Update the rows below by changing "Connect Rate" to "Answer Rate" wherever it occurs, keeping everything else the same. Leave the pictures out of your answer.
━━━━━━
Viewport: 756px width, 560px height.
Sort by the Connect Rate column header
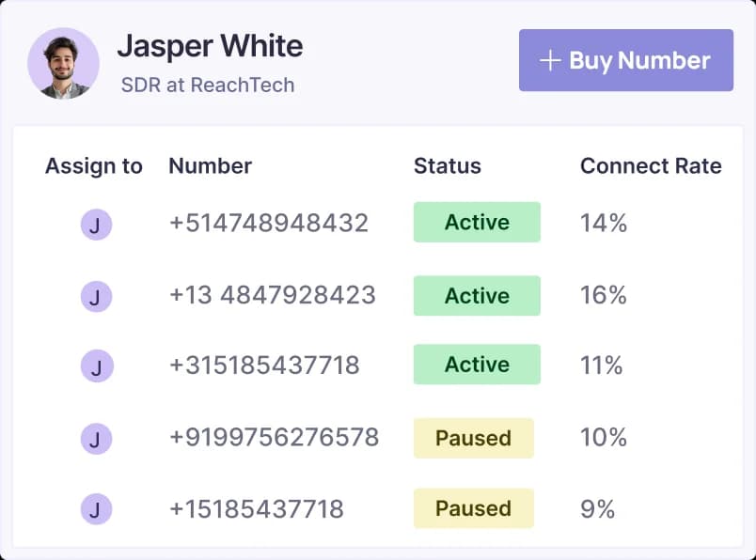[x=651, y=166]
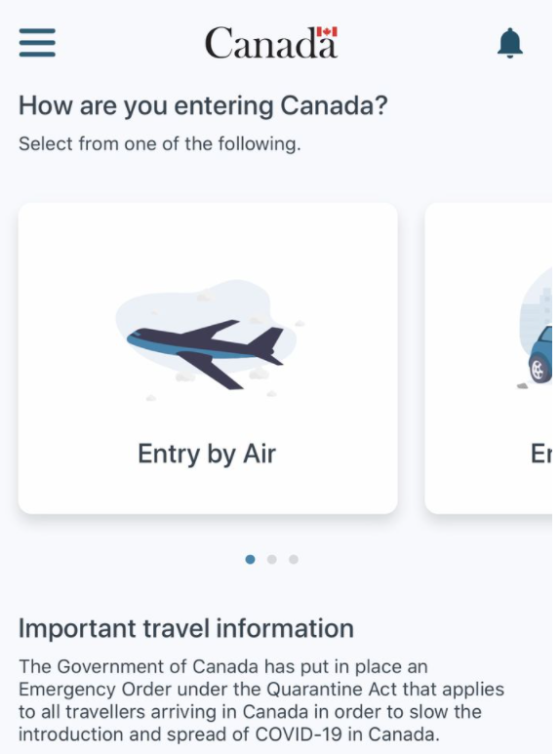Jump to the third carousel page dot
Image resolution: width=560 pixels, height=754 pixels.
[x=294, y=559]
━━━━━━
Expected output:
Viewport: 756px width, 560px height.
Sort by the Answer Rate column header
[x=651, y=166]
Jump to the third carousel page dot
Image resolution: width=560 pixels, height=754 pixels.
[x=294, y=559]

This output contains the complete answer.